Thank you! @giovp @kevinyamauchi @joshmoore @d-v-b @will-moore

aeisenbarth commented 3 weeks ago

My research on the third point:

For SpatialData, I see problems with:

aeisenbarth commented 3 weeks ago

For my original issue, it would be enough to allow ., no matter which other character sets or restrictions are chosen.

d-v-b commented 3 weeks ago

Zarr allows names containing "." characters, and from a purely technical perspective there should be no interference between the names of arrays / groups and the names of chunks, since the encoding of chunk keys in zarr is unambiguously specified in a manner that is completely independent of node names.

LucaMarconato commented 3 weeks ago

Thanks for sharing the above information; I read through the Zarr discussion and it is indeed very informative. My take on this is that we could proceed as Zarr does in https://github.com/zarr-developers/zarr-specs/pull/196/files (which allows unicode characters, provides a short deny list, recommends a normalization approach and recommends to use common characters, such as a-z, A-Z, 0-9, -, _, .); but I think this may create problems downstream.

I would take a more conservative approach since I think that, at least for the moment, we should aim at improving simplicity and robustness, and that allowing unicode would fix some bugs related to datasets that have already been written using now forbidden characters, but would probably lead to new ones because of datasets that can be written and read by one OS/language but not from another, which I think is worse.

Let's wait for feedback from the others and happy to discuss and agree on a path forward together; meanwhile here is my proposal:

LucaMarconato commented 3 weeks ago

For my original issue, it would be enough to allow ., no matter which other character sets or restrictions are chosen.

In particular the proposal above would allow for the . in the names, fixing the original issue.

giovp commented 2 weeks ago

Thanks for the discussion, just went through this, and I agree that . should be allowed, since indeed while it's used for chunk keys, they don't occur with storage keys. I also agree with this point above

go with the allow-list approach: allow only the characters recommended by the Zarr specs and in addition disallow what Zarr disallows. a-z, A-Z, 0-9, -, _, . would be allowed and these would not: empty strings "", these two strings ., .., things starting with __.

LucaMarconato commented 2 weeks ago

Thanks @giovp. Since the approach I described is conservative and if in the future we end up allowing unicode etc we can always relax, I would implement the approach and close this issue. @aeisenbarth are you free to work on this task (the 4 checkboxes of my post above)? Otherwise I can also work on this.

aeisenbarth commented 6 days ago

Yes, I can do it (sorry, I didn't receive the notification for some reasons).

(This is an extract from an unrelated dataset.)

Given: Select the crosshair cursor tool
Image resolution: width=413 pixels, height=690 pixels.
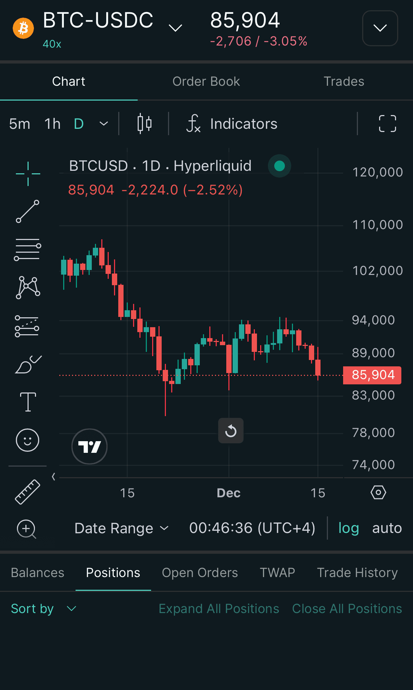Looking at the screenshot, I should 28,174.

aeisenbarth commented 3 days ago

There is another complication: The current proposal allows different character cases (as in abc, ABC, Abc) which collide on case-insensitive file systems. Since the chosen approach prefers robustness, we should not leave it to whatever the writer's file system supports, but what any potential reader's file system supports.

Possible solutions would be:

  1. Further restrict the allowed character set to lower-case, e.g. allow {abc}, reject {ABC}
  2. Just require case-insensitive uniqueness of keys, e.g. allow {Abc}, but reject {Abc, abc, ABC}

I couldn't find any mention in the specs, especially the table proposal ngff#64. For AnnData, there is some implementation we could make use of, or further extend instead of implementing on SpatialData side (anndata#321).

I will go for solution 2 because it has the least impact on existing datasets (or table colums imported from CSV). Also I will test to what extent we can rely on existing name validation in AnnData so that we don't have to duplicate that functionality.

aeisenbarth commented 3 days ago

I noticed the previous implementation was not restricted to a-zA-Z0-9 (+_-), but isalnum which considers Unicode letters like é and as alphanumeric. Now changing to more restrictive a-zA-Z0-9, following Zarr v3 recommendation. (Still it would be an annoyance if users want to add columns containing µm or Chinese names and have to rename them first.)